Afterwards the ladies left the forest and headed for the coastal wetland habitat to study the birds at Ukunda Beach. The team managed to add Sooty Gull, Common Sandpiper and Whiskered Tern.
Day Three: (15th March 2020) Shimba Hills National Reserve to Nairobi
The team left in the early hours of the morning and began the journey back. Crossing the Likoni ferry and the coastal city of Mombasa, they continued North to Mackinnon Road town where they had breakfast. House Sparrow, Indian House Crow and Red-winged Starlings being the most common species. Being on a Sunday meant that there was little traffic on the highway which gave good opportunities to conduct roadside birding. A few kilometers from Vacani Resort (near Voi town) were good sightings of Bateleur, Slate-coloured Boubou and Pin-tailed Whydah. The habitat was short-scrub and bushland; where dry country birds were in plenty. A Tawny Eagle on the side of the road was perched well and gave good time to observe its behaviour. Due to the ever-increasing heat, the eagle was panting in an attempt to cool off.
The team then proceeded on and briefly made a stopover at Hunter’s Lodge. The lodge is reputed to be a great birding hotspot to visitors plying the Mombasa Road. They were met by a huge heronry of Black-headed Herons at a tree located near the artificial wetland in the lodge. Similarly, male Eastern Golden Weavers were busy weaving their nests on some reeds in the same wetland. Additional sightings at the lodge were Thick-billed Weavers and Malachite Kingfisher. The team then hit the road and headed back to Nairobi.
This was the first training held specifically for the Kenya Women Birders. The Kenya Women Birders is a new club whose aim is to nurture the next generation of female birders in Kenya. The club was launched at a spectacular event that was held at Ford Hall, Nairobi National Museum, on 29th March, 2019. The launch event was supported by the National Museums of Kenya, Wildlife Clubs of Kenya, Eastern Africa Primate Diversity and Conservation Program, Youth Conservation Awareness Program, and Cisticola Tours LTD. Over 72 people from Kenya and Uganda joined the launch event; representing Universities, Birding Clubs, Conservation NGOs, Tour Operators, Individual Birders and Guides, Media, and many more.
One of the main commitments pledged by Cisticola Tours LTD, at the launch event, was to facilitate trainings for the club in the coming months and further years. In light of this, the company fundraised for the first training held in September, 2019. At present, the club has twelve members, all of whom were eligible for the training, although some were occupied with other responsibilities.

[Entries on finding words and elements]
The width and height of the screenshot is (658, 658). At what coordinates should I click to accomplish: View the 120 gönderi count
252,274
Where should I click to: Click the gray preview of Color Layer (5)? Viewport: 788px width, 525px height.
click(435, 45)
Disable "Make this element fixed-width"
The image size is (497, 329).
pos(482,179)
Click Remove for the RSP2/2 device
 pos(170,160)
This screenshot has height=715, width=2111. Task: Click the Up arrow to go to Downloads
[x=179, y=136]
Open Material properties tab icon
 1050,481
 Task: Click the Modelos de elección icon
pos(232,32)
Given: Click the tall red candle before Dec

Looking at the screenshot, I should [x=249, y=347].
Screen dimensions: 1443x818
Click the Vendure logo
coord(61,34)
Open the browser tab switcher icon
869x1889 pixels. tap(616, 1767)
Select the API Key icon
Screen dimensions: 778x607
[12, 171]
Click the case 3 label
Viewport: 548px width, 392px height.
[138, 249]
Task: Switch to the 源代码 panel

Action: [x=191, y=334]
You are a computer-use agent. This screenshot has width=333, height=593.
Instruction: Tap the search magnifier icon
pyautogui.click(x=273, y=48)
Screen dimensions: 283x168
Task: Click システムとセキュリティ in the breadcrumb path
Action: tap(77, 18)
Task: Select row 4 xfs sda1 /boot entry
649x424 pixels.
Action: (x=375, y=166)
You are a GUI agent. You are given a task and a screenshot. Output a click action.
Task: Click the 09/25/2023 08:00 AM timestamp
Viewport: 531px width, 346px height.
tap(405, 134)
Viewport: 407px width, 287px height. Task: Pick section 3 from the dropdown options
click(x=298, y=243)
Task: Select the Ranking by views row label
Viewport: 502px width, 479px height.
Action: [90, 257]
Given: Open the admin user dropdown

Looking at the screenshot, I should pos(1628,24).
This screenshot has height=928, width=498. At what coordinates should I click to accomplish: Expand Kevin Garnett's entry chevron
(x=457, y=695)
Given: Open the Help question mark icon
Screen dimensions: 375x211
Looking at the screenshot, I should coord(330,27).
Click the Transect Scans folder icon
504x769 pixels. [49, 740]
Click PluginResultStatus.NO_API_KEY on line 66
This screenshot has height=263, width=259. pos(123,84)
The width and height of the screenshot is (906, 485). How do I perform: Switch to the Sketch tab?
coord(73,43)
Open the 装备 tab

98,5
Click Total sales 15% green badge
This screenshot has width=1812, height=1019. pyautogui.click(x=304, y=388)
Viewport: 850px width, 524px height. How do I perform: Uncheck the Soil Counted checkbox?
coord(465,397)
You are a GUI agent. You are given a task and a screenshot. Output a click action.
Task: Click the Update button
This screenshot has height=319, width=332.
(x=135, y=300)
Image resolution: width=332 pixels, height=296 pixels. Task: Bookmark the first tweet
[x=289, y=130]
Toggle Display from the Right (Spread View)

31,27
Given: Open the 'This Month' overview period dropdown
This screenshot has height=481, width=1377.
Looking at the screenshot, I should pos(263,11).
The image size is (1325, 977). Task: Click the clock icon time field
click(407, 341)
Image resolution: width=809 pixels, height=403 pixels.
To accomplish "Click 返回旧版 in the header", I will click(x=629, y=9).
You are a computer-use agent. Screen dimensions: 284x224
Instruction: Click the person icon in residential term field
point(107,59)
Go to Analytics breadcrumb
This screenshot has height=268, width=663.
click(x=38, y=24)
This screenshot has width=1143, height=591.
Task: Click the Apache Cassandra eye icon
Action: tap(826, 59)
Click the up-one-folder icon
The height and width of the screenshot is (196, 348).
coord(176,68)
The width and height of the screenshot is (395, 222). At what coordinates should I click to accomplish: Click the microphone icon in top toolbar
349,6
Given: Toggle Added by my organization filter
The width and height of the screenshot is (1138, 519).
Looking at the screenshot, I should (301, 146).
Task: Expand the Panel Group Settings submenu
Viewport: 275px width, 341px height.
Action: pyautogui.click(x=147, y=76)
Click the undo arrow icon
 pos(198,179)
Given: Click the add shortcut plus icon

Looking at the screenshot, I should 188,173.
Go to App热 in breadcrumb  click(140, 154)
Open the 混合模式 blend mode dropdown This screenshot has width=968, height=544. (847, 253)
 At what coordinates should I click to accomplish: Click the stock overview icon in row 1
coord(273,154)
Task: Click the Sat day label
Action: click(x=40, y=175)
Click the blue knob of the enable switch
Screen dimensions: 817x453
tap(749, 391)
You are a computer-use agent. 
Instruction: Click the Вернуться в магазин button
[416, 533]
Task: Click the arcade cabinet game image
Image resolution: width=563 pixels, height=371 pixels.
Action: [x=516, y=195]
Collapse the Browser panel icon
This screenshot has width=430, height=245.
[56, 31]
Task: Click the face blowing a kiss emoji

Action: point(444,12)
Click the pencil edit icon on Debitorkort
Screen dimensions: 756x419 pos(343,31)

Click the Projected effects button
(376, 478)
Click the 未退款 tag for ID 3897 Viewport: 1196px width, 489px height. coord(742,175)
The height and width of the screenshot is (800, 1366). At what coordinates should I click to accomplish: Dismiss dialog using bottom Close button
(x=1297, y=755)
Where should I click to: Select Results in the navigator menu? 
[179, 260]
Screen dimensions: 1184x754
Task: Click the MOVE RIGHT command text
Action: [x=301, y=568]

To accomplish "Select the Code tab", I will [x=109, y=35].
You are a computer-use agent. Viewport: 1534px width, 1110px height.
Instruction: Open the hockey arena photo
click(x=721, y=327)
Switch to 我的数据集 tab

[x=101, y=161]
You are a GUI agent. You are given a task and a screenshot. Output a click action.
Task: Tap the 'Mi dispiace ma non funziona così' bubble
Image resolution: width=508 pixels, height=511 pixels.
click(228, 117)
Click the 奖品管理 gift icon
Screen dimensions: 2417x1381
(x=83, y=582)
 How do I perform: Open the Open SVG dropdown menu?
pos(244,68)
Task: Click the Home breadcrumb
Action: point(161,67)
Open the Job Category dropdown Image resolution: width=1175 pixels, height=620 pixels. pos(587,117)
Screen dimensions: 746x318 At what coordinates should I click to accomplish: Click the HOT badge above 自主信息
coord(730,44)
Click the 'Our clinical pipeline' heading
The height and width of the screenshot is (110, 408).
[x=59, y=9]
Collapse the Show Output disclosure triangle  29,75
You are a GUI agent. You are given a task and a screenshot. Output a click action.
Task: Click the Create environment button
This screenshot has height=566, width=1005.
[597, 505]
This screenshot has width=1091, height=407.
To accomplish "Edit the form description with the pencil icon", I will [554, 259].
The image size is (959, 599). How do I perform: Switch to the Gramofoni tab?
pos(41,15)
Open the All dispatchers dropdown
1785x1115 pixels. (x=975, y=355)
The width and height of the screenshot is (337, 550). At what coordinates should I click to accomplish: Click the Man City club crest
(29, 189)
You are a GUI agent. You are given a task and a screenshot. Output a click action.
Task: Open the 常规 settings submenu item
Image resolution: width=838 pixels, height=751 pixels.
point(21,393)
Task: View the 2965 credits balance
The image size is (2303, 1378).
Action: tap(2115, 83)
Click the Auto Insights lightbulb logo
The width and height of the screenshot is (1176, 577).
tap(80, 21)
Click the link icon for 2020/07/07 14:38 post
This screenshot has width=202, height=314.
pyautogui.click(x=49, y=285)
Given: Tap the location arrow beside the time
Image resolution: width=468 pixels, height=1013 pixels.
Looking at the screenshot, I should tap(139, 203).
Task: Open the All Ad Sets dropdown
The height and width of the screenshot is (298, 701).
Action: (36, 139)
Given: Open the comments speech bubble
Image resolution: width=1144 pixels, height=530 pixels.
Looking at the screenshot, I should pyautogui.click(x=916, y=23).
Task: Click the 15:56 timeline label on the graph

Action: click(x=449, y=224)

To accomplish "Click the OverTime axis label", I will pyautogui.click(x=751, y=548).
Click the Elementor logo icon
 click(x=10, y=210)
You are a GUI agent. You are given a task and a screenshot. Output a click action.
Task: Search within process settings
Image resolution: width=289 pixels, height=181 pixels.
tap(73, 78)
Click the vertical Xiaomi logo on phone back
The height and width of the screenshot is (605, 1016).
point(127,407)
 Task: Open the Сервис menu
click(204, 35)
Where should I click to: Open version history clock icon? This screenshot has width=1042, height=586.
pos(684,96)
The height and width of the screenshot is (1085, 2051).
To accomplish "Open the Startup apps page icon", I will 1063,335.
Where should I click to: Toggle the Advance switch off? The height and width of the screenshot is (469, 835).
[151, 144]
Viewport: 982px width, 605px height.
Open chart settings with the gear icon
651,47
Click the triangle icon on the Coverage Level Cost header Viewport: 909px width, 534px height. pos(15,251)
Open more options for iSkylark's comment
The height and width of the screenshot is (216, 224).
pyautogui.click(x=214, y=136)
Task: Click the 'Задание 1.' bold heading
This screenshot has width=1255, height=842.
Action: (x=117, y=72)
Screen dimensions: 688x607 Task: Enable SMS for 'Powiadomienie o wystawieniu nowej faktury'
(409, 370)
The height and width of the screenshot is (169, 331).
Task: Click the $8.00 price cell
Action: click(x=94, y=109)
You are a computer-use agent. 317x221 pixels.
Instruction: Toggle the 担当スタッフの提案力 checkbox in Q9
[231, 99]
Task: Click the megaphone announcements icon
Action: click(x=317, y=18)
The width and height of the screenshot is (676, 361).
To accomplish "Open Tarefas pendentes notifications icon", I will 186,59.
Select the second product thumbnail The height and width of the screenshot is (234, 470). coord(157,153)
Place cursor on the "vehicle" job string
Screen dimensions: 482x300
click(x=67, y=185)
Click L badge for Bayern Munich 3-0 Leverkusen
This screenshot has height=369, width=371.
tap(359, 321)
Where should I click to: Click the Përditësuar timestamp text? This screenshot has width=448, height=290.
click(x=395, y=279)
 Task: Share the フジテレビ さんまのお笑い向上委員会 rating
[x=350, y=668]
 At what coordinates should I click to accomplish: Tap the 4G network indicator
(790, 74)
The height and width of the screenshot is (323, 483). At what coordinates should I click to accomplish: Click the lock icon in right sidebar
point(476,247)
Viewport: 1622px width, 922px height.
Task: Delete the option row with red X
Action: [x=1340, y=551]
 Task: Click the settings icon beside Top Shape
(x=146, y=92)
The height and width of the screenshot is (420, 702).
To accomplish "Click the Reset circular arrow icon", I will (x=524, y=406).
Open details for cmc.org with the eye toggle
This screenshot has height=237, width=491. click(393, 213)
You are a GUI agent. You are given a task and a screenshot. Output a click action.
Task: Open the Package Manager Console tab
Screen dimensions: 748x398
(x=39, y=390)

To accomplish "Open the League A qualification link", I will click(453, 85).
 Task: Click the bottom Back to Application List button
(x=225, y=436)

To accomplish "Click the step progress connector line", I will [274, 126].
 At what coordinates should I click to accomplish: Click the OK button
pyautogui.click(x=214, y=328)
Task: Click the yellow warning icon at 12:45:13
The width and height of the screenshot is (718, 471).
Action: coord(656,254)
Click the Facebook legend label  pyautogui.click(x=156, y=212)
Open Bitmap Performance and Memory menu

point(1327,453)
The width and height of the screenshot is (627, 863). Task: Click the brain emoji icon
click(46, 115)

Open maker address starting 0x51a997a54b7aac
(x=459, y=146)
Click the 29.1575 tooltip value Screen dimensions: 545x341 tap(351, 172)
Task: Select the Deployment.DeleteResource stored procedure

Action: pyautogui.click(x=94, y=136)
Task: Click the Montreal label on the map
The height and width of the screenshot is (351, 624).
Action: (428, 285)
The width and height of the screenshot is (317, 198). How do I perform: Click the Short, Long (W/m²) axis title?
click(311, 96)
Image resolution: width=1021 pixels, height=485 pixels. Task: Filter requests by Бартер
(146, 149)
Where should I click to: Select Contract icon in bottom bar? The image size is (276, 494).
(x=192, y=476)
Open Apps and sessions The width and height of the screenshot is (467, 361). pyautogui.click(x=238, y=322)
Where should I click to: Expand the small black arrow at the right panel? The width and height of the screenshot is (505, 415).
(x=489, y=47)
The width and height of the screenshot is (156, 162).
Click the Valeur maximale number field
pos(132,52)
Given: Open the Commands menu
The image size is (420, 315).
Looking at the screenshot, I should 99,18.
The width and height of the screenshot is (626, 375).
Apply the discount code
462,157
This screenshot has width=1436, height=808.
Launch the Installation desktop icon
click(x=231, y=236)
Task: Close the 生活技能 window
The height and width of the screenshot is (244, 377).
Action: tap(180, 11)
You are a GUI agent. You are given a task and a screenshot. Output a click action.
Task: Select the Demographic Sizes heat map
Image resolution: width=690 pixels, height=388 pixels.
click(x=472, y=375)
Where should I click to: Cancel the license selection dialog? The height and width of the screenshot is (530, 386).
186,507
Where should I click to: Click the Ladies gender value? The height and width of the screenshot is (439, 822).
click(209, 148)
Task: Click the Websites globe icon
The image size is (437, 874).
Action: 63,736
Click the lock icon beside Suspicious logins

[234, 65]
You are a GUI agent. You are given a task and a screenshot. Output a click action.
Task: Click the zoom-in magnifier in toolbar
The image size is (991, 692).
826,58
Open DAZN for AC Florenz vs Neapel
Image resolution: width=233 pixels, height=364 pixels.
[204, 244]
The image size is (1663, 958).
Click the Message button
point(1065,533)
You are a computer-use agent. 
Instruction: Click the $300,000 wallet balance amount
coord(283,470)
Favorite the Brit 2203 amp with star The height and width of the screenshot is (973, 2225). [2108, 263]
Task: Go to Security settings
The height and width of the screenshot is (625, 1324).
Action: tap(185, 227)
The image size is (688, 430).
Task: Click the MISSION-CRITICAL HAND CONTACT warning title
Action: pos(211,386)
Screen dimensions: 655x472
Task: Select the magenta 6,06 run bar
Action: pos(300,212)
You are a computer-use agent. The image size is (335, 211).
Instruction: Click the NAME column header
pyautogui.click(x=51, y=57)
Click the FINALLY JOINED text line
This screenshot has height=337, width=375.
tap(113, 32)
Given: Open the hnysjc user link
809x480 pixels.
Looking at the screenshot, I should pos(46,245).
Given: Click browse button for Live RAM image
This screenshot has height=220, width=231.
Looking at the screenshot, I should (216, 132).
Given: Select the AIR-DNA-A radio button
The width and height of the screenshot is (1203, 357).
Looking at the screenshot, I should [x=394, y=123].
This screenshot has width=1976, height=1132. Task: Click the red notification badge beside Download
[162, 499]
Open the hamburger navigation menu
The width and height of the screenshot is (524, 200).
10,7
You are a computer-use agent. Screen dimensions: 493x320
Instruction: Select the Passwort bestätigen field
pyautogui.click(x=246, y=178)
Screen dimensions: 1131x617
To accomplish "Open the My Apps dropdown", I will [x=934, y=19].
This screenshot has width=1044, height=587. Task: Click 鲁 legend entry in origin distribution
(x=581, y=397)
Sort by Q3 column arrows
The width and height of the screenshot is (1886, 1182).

▸ **Problems and tasks**:
- 1) In the records, rewrite everything from the line containing "Open the hamburger navigation menu" down to the line containing "will [x=934, y=19].", with "hamburger" changed to "three-line" and nothing else altered.
- 2) Go on with the report on the women birders' training trip, starting where it stops.

▸ **Exercise results**:
- 1)
Open the three-line navigation menu
The width and height of the screenshot is (524, 200).
10,7
You are a computer-use agent. Screen dimensions: 493x320
Instruction: Select the Passwort bestätigen field
pyautogui.click(x=246, y=178)
Screen dimensions: 1131x617
To accomplish "Open the My Apps dropdown", I will [x=934, y=19].

- 2)
The training involved eight ladies from the club. The training venue, Mt. Kenya Eco-resource Center, is located within the expansive Gathiuru forest of Mount Kenya and this provided a natural and ideal setting where practical birdwalks were conducted.
Different methods of training were employed, including use of lectures, field guides, visual aids such as power point presentations and films; as well as student discussion groups. Key topics such as Birding basics, Binoculars choice and use, Bird Anatomy, Birds of Kenya, Bird Taxonomy, Bird Feeding, Bird Migration, Colours and Patterns,and Breeding were taught and short films illustrating these topics also included.
The program was designed in a practical format and had birdwalk sessions early in the morning before breakfast and in the early evening after the four o’clock tea break.
At the end of the training, certificates were awarded to the participants for successfully completing the training and branded T-shirts issued to all the ladies.
Day One: [13th September]
Upon arrival, and after meeting the hosts, the training exercise kicked off with a briefing about the operations of the eco-resource center. Later, participants were briefed about the targets of the whole training, highlighting the various aspects of the course outline and what the ladies were expected to learn during the training.
After a tea break, the first talk on basics of birding commenced. Various topics of the day were taught with the program accommodating short breaks for the students to exercise the various concepts taught.
An afternoon birdwalk was done around the resource center grounds with the team spotting some exciting species such as Hartlaub’s Turaco (and East African endemic species), Silvery-cheeked Hornbill and Common Bulbul. A Cape Hare hurried off for a hideout nearby as we birded along and thus added to the mammals list.
Later, after the participants had enjoyed their dinner, they left for the accommodation hotel to relax after the long day. Everyone was excited and looking forward to the next day’s training.
Day Two: [14th September]
Departing the hotel at six o’clock in the morning, the team headed for the training center. The theme for the morning’s birdwalk was on how to take notes while in the field, noting such aspects as time started, weather, species records, etc.
En route, the birders got an opportunity to spot a slightly injured Dusky Nightjar (Caprimulgus fraenatus) on the ground. With nightjars being a difficult group to tell species apart, the trainees were taught on the key identification features for identifying them by looking at different aspects such as tail and wing shape, distribution and range of each species as well as colours and patterns on different parts of the bird.
With light conditions being perfect, Mount Kenya was well visible in the background, being lit by the morning sun. Other bird species that were spotted that morning included the Northern Fiscal, Baglafecht Weaver, African Golden-breasted Bunting, as well as a flock of Red-cheeked Cordon-Bleus. After the birdwalk, the team proceeded to class.
Various lectures for the day were given with short films and breaks in between. In the afternoon, student discussion groups were formed with the students handling various research assignments issued, for them to present later in class.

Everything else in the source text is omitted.